Ивану не хотелось обижать отказом будущего тестя, но отдавать полюбившихся холопов было жалко, попытался отвести разговор:
— Я боялся ехать к тебе, слышал, что живут тут брянские человеки-крамольники. А где же они, не видать?
— Как не видать? А Афанасий-то, что нас в воротах монастыря остановил!
— Да нет, ты что, такой добрый старикан?
— И не старикан, и не добрый, а один из тех, кто на вече шибко сильно орал, а потом князя Глеба Святославича жизни лишил... Не один он, и другие ещё... Все попрятались. Но я тебе таких не дам, только хороших дам...
— Князь, — позвал его тихий голос. — Она тебя видеть хочет.
Иван очнулся. Перед ним стоял Алексий.
— Пойди к ней, — повторил он сочувственно и печально. Иван поднял на него глаза и сразу понял:
Теперь он просыпался до свету, когда и заря ещё не начиналась, и птицы молчали, лежал и спрашивал предрассветную глухоту, немое небо с погасшими звёздами: Фенечка, отзовись, ответь, куда ушла? Он хотел вспомнить её, ощутить, что она по-прежнему тут лежит, рядом, но память ничего не возвращала ему, и лишь тоска делалась сильнее. Почему-то видел только руки её в голубых вздувшихся жилках, державшие спелёнутое дитя, единственный раз державшие. К вечеру того же дня Фенечка отошла. Её розовое от горячки лицо менялось в белизну прямо на глазах после того, как остановилось на всхлипе прерывистое дыхание. Она только успела сказать: «Бог меня покарал, Ива» и «Сними наручень, он из того же серебра», — потом попыталась сложить персты, чтобы перекрестить мужа на прощание, и уже не смогла.
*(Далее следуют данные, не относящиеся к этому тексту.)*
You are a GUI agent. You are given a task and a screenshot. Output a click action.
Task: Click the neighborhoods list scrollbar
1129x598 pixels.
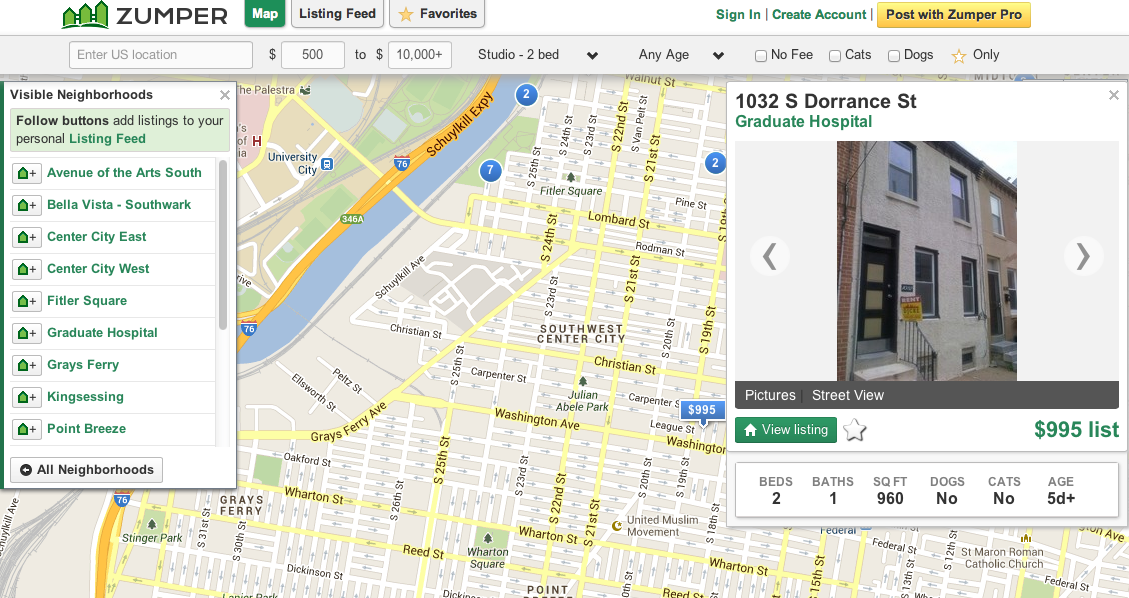tap(223, 245)
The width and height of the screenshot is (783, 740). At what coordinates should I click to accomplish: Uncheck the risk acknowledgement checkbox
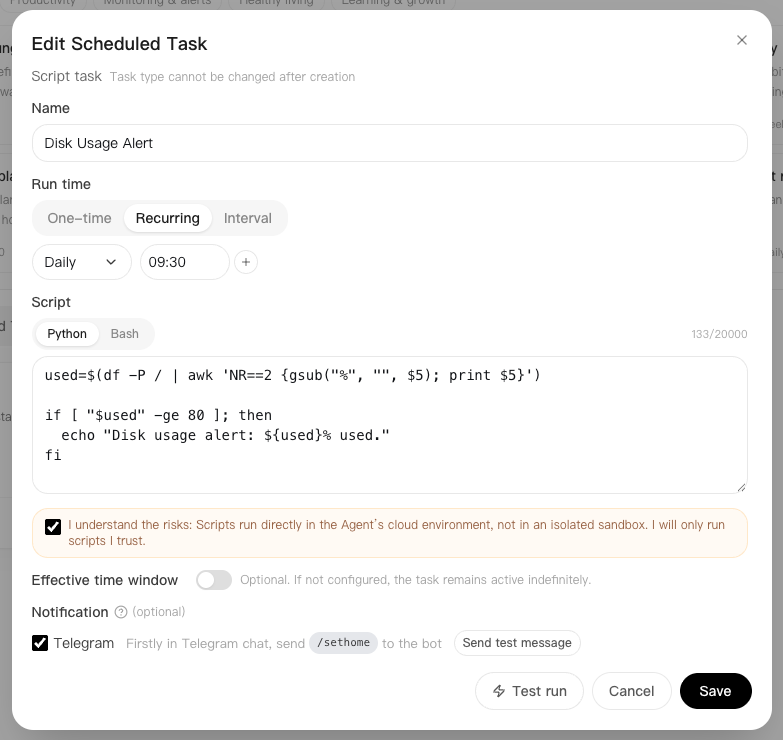pos(53,527)
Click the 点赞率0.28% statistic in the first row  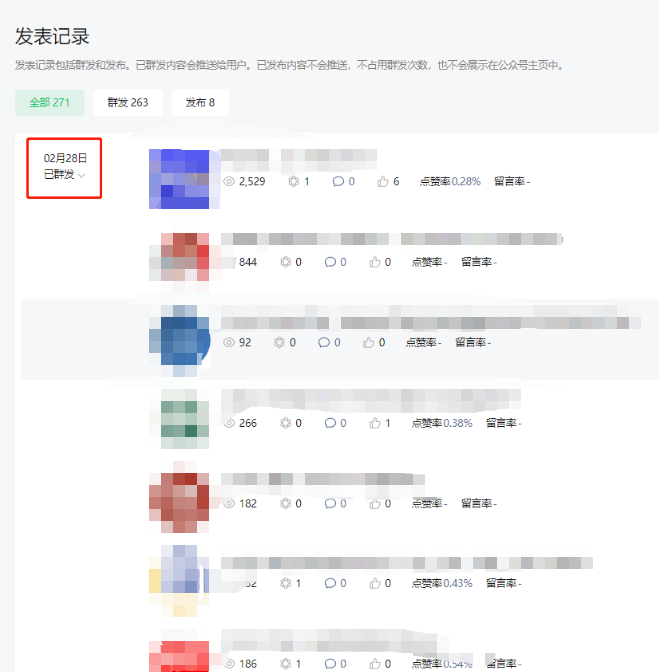(x=450, y=181)
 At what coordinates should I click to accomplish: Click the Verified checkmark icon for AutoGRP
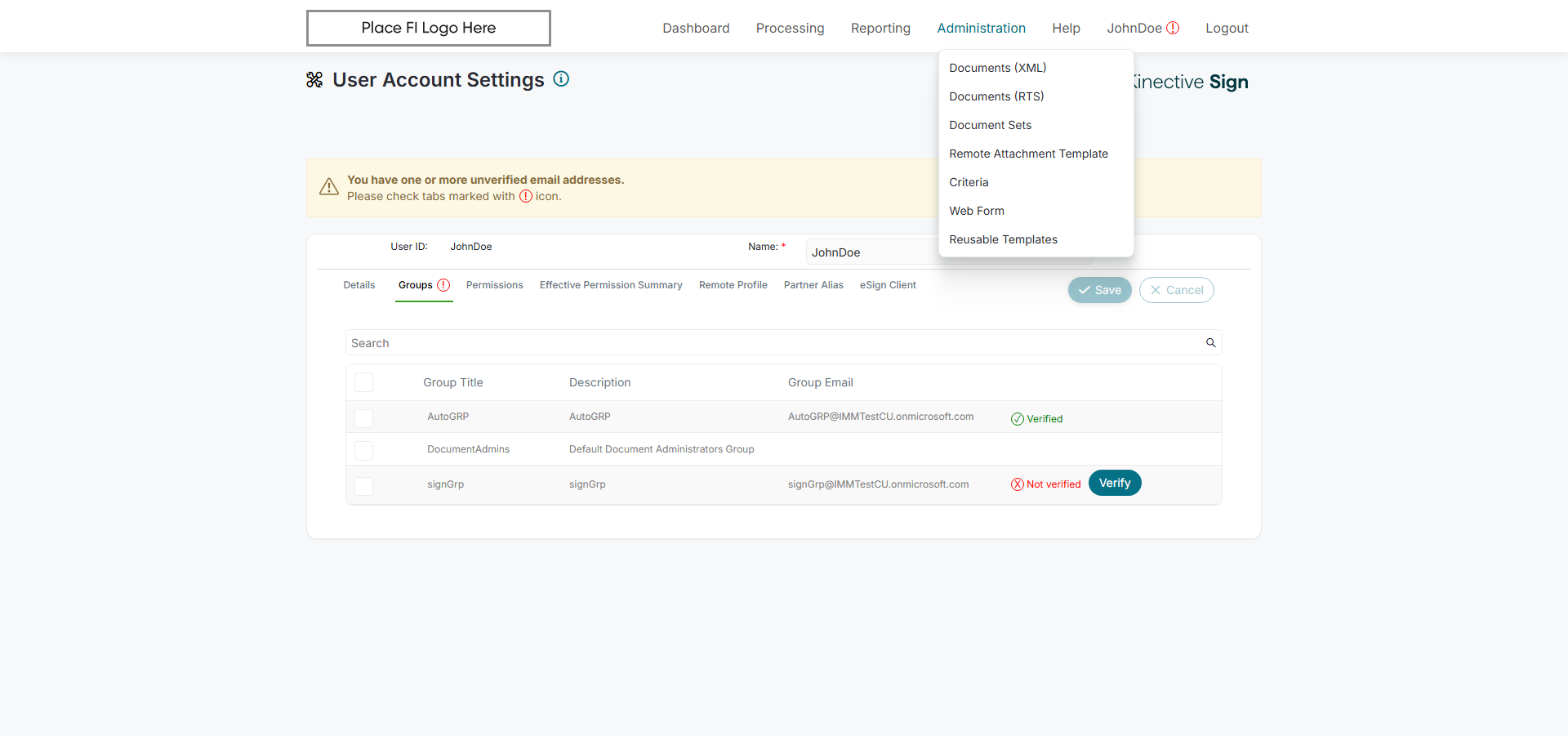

И ручки её, только что обжигавшие, будто пламень, быстро похолодели... Лежали на постели горсточками кверху, будто Фенечка милостыню просила.
Господи, мне шестнадцать лет — и я вдовец? Да как же это? За что? Милая измученная Фенечка, за что тебе, смерть такая скорая? Ведь мы даже подружиться с тобой не успели, привыкнуть друг к другу. Так мало ты побыла со мной и так отдалённо!
Зашныряли, как чёрные тараканы, молчаливые монашки, разогнули Фенечкины ладони, а ручки её, сложив на груди, связали и ротик почерневший обкусанный закрыли платком.
Хотелось выть, умолять кого-то... или убить?
— Уйди, князь, не смотри, — шептали монашки, выпрямляя окровавленные ноги покойницы, вытягивая их и тоже связывая полотенцем тоненькие щиколотки. — Сейчас мы её обмоем, уберём, тогда и посидишь около, наглядишься последний раз.
Он упал ей на грудь и отпрянул от непереносимого мясного запаха, исходившего от Фенечки.
А когда он увидел её уряженную под образами, это была уже не она: чужое строгое лицо, закрытые глаза, взрослая, отстранённая женщина-тайна.